■ DOCUMENT EXTRACT
It turns out that they cannot keep an I2C transaction open unless the
previous read was 16 bytes; shorter reads can only be followed by a zero
byte transfer ending the I2C transaction.
Copy Windows's behaviour, and read 16 bytes at a time. If we get a short
reply, assume that there's a hardware bottleneck, and shrink our read size
to match. For this purpose, use the algorithm in the DisplayPort 1.2 spec,
in the hopes that it'll be closest to what Windows does.
Also provide an unsafe module parameter for testing smaller transfer sizes,
in case there are sinks out there that cannot work with Windows.
Note also that despite the previous comment in drm_dp_i2c_xfer, this speeds
up native DP EDID reads; Ville Syrjälä <ville.syrjala@linux.intel.com> found
the following changes in his testing:
Device under test: old -> with this patch
DP->DVI (OUI 001cf8): 40ms -> 35ms
DP->VGA (OUI 0022b9): 45ms -> 38ms
Zotac DP->2xHDMI: 25ms -> 4ms
Asus PB278 monitor: 22ms -> 3ms
A back of the envelope calculation shows that peak theoretical transfer rate
for 1 byte reads is around 60 kbit/s; with 16 byte reads, this increases to
around 500 kbit/s, which explains the increase in speed.

■ DATA SECTION
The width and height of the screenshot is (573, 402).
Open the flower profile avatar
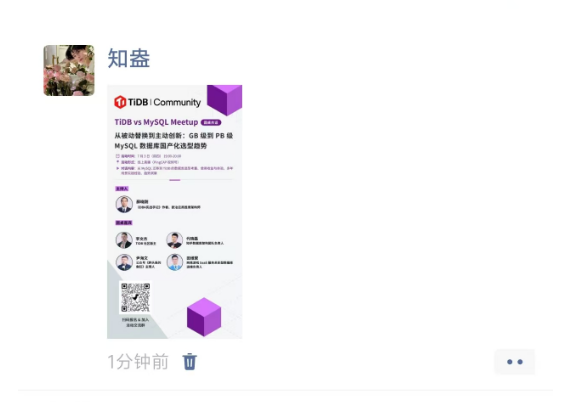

■ EXERCISE INSTRUCTIONS
From the note on DisplayPort I2C read sizes above, extract the passage starting at "It turns out" up to and including "work with Windows.", reproducing it verbatim.

■ OUTPUT
It turns out that they cannot keep an I2C transaction open unless the
previous read was 16 bytes; shorter reads can only be followed by a zero
byte transfer ending the I2C transaction.
Copy Windows's behaviour, and read 16 bytes at a time. If we get a short
reply, assume that there's a hardware bottleneck, and shrink our read size
to match. For this purpose, use the algorithm in the DisplayPort 1.2 spec,
in the hopes that it'll be closest to what Windows does.
Also provide an unsafe module parameter for testing smaller transfer sizes,
in case there are sinks out there that cannot work with Windows.